Java Performance Tuning
Java(TM) - see bottom of page
Our valued sponsors who help make this site possible
JProfiler: Get rid of your performance problems and memory leaks!
Training online: Concurrency, Threading, GC, Advanced Java and more ...
Tips March 2025
JProfiler
|
Get rid of your performance problems and memory leaks!
|
JProfiler
|
Get rid of your performance problems and memory leaks!
|
|
|
Back to newsletter 292 contents
https://www.infoq.com/presentations/optimizing-java-app-kubernetes/
Optimizing Java Applications on Kubernetes: beyond the Basics (Page last updated November 2024, Added 2025-03-28, Author Bruno Borges, Publisher InfoQ). Tips:
- Reducing image size: use slim Linux distributions (Debian slim, Alpine) for the base image, distroless images, or build custom images (Alpine is small but has potential compatibility issues (musl libc) and may lack commercial support from cloud vendors); include only necessary application dependencies; separate the dependency layer from the application code layer for better caching during builds; use modular JDKs (JLink) to include only required modules.
- Improving startup time: use Class Data Sharing (CDS - creates a binary representation of libraries for faster loading); CRaC uses checkpoint/restore for very fast restarts - requires framework/runtime awareness of checkpoints.

● **PROBLEM STATEMENT**
Answer these from the Java tuning page:
1. What newsletter number does the page link back to?
2. Who is named as the author of the Kubernetes presentation?
3. What does CRaC use to achieve very fast restarts?
The material after this point has nothing to do with the Java tuning page.

● **DATA SHOWN**
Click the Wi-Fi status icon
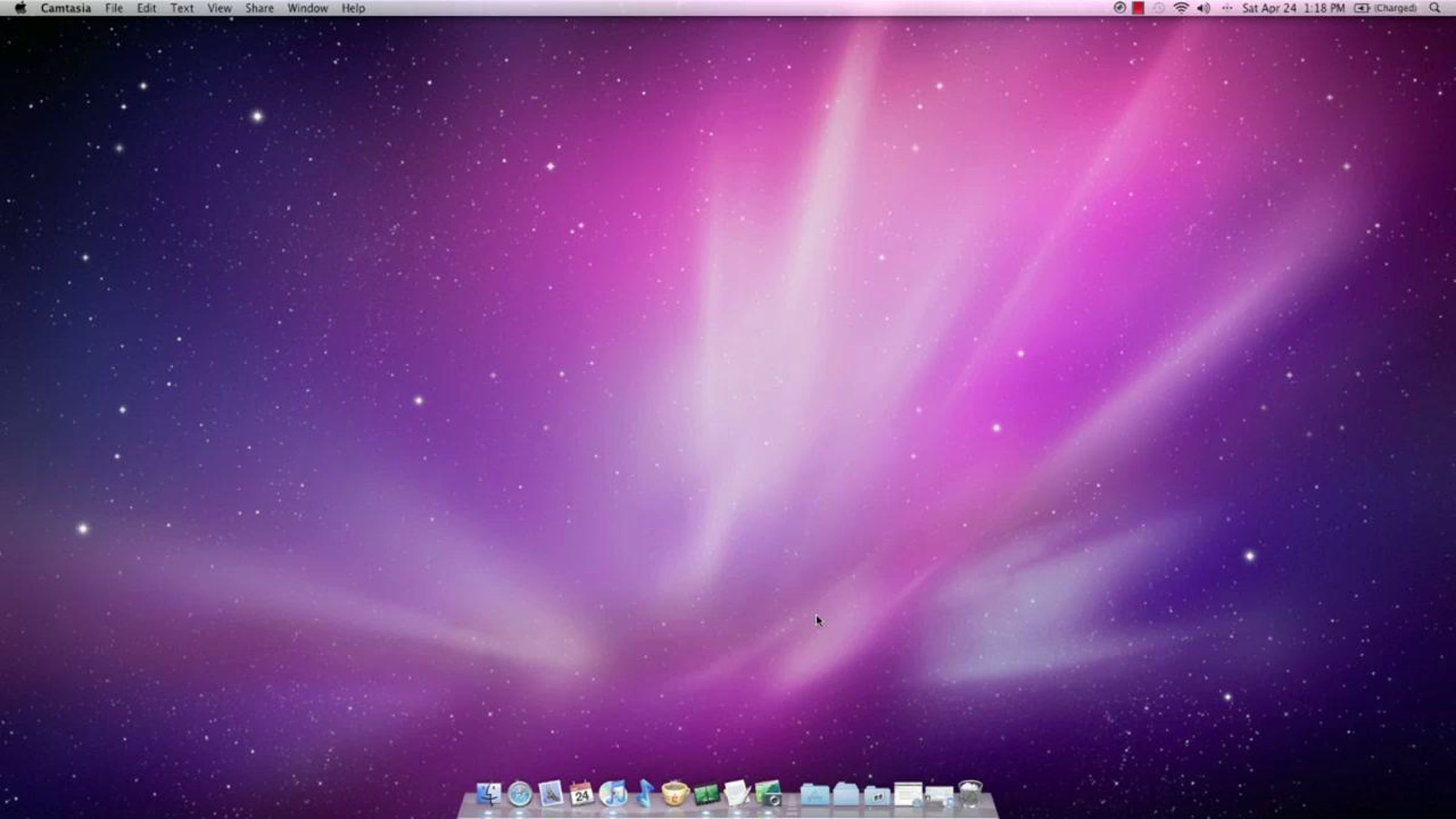This screenshot has height=819, width=1456. point(1181,8)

● **WRITTEN SOLUTION**
1. 292
2. Bruno Borges
3. Checkpoint/restore